[Begin Exercise input]

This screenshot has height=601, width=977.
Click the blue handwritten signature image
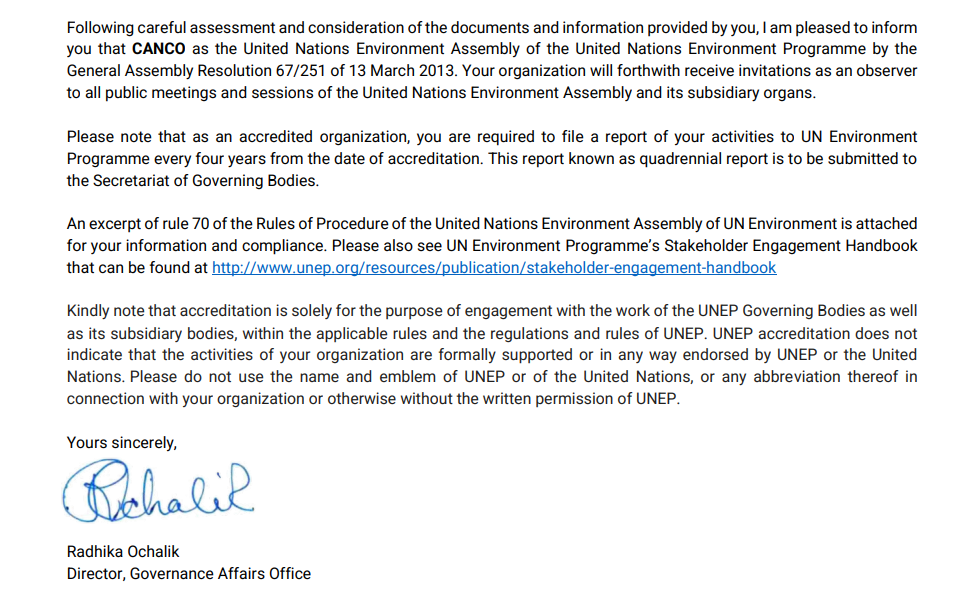coord(157,491)
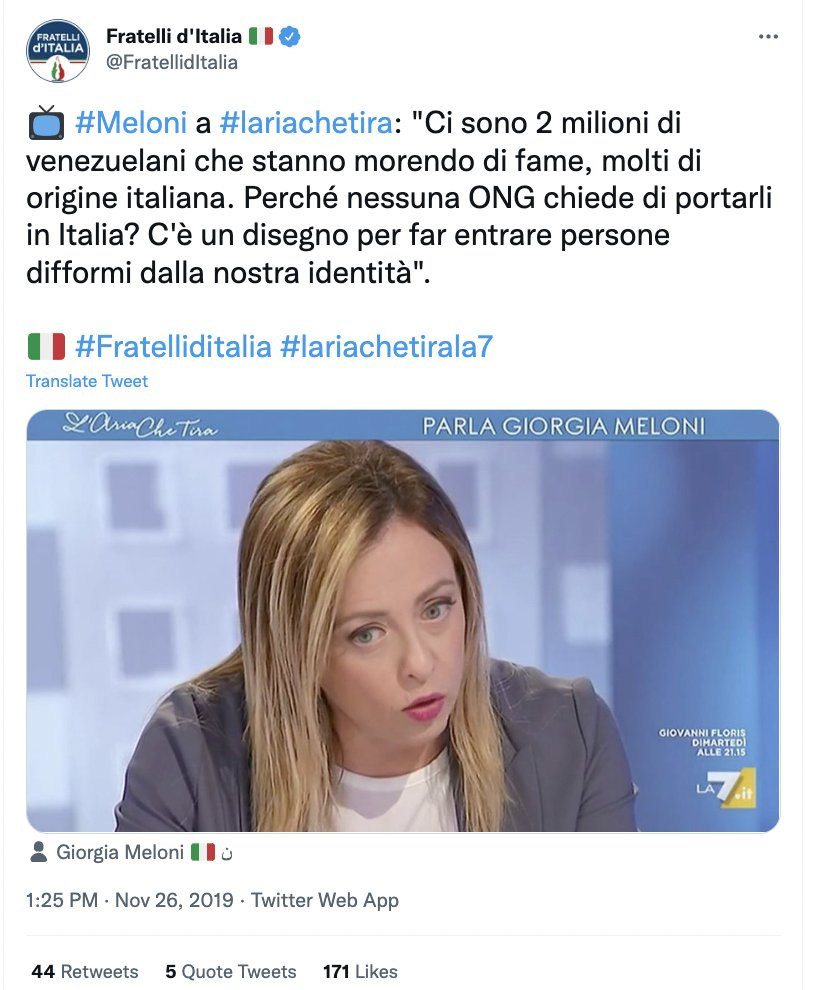Click the blue verified badge icon
840x990 pixels.
[x=289, y=37]
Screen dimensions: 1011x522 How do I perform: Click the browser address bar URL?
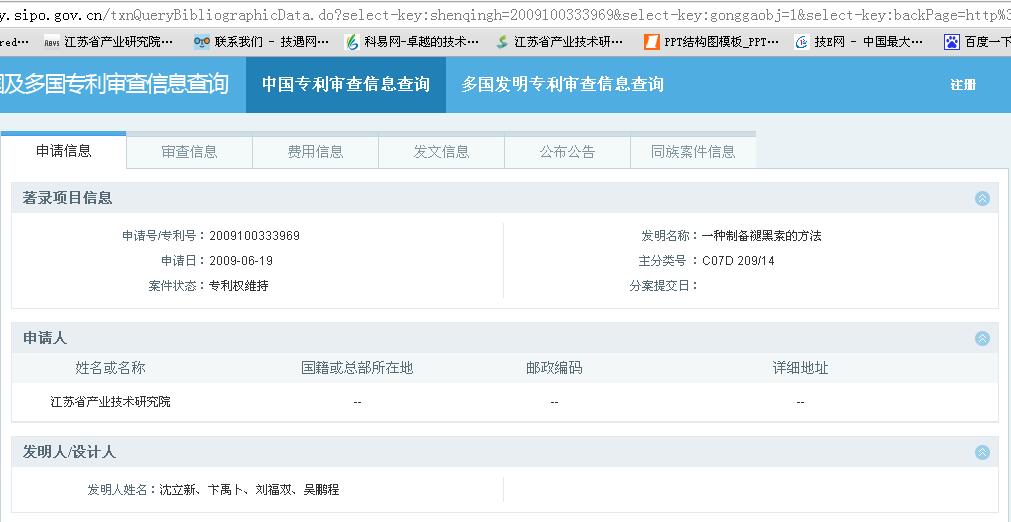(x=500, y=14)
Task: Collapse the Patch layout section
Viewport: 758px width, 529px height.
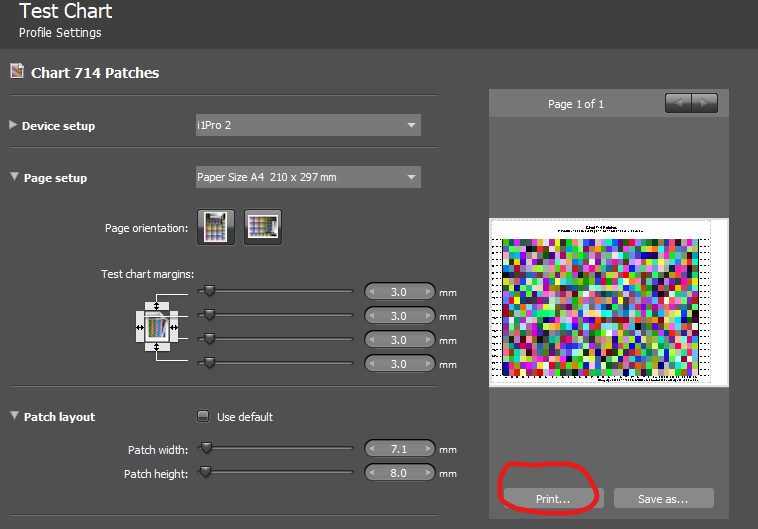Action: coord(14,416)
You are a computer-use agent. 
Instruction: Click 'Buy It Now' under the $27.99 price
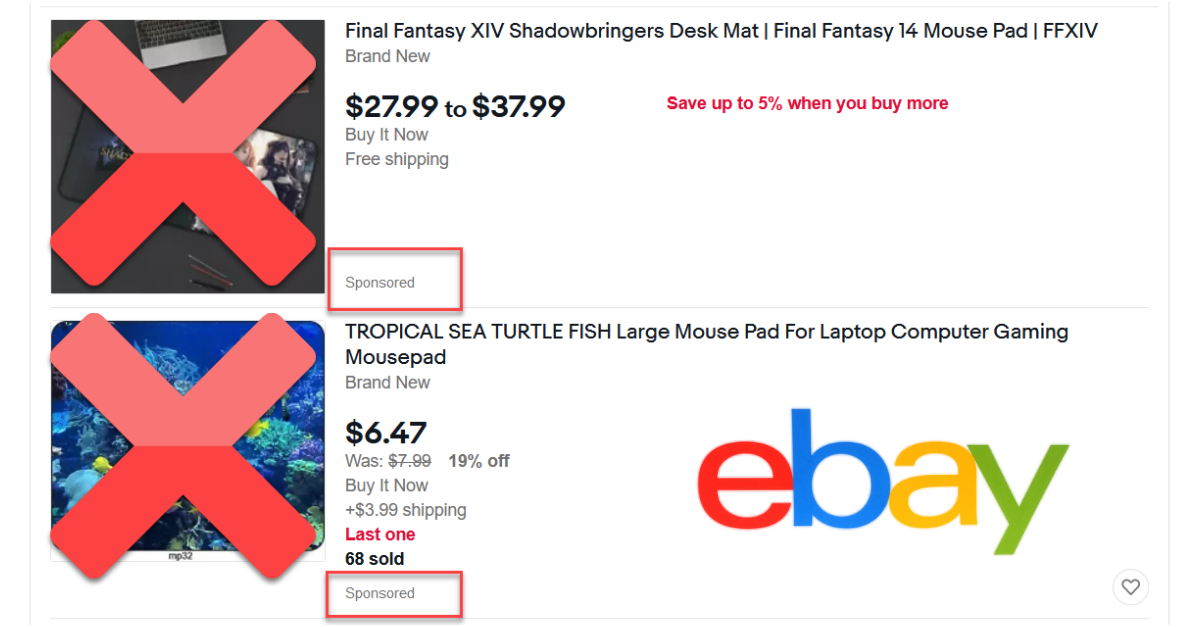[387, 134]
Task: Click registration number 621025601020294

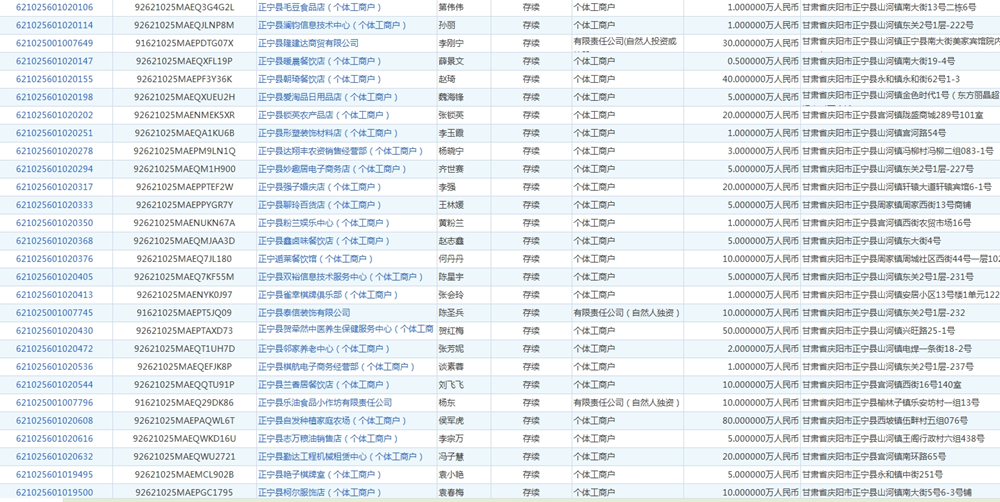Action: tap(54, 169)
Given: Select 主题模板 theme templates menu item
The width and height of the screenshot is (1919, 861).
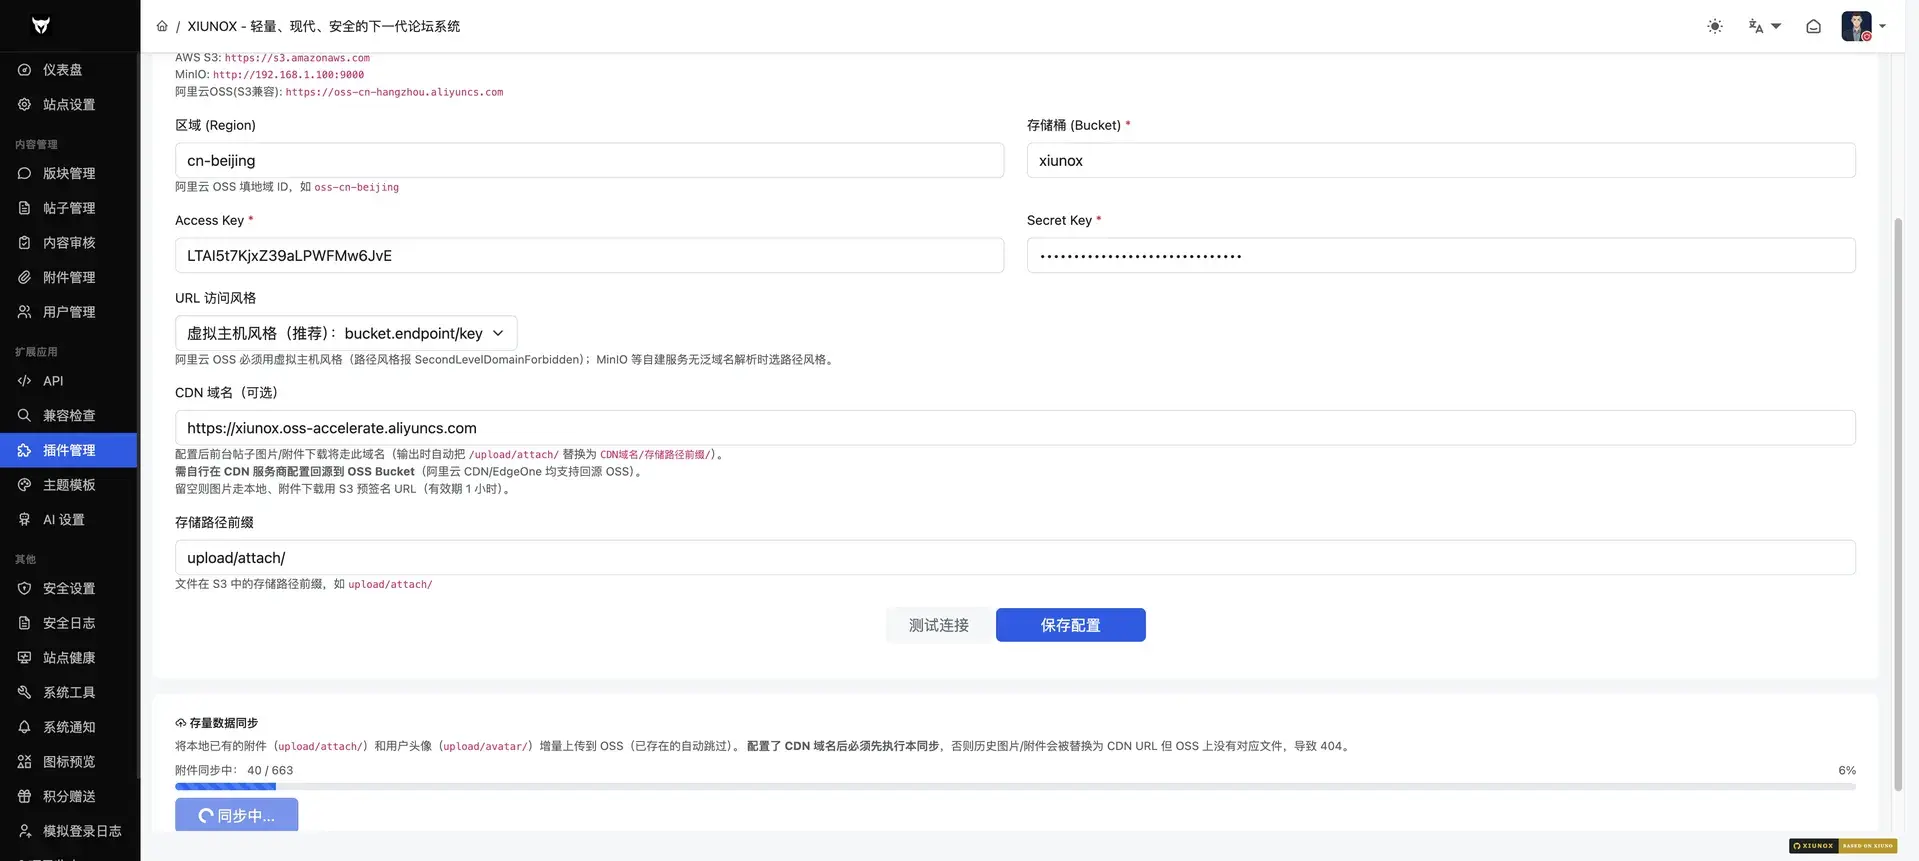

[End Exercise input]

Given task: Can you echo the data, starting at the beginning and ending at the line containing "(x=500, y=14)", with both ends included? Leave the pictures out of your reply.

Exercise answer:
This screenshot has height=601, width=977.
Click the blue handwritten signature image
coord(157,491)
Click the blue verified badge icon
840x990 pixels.
[x=289, y=37]
Screen dimensions: 1011x522 How do I perform: Click the browser address bar URL?
(x=500, y=14)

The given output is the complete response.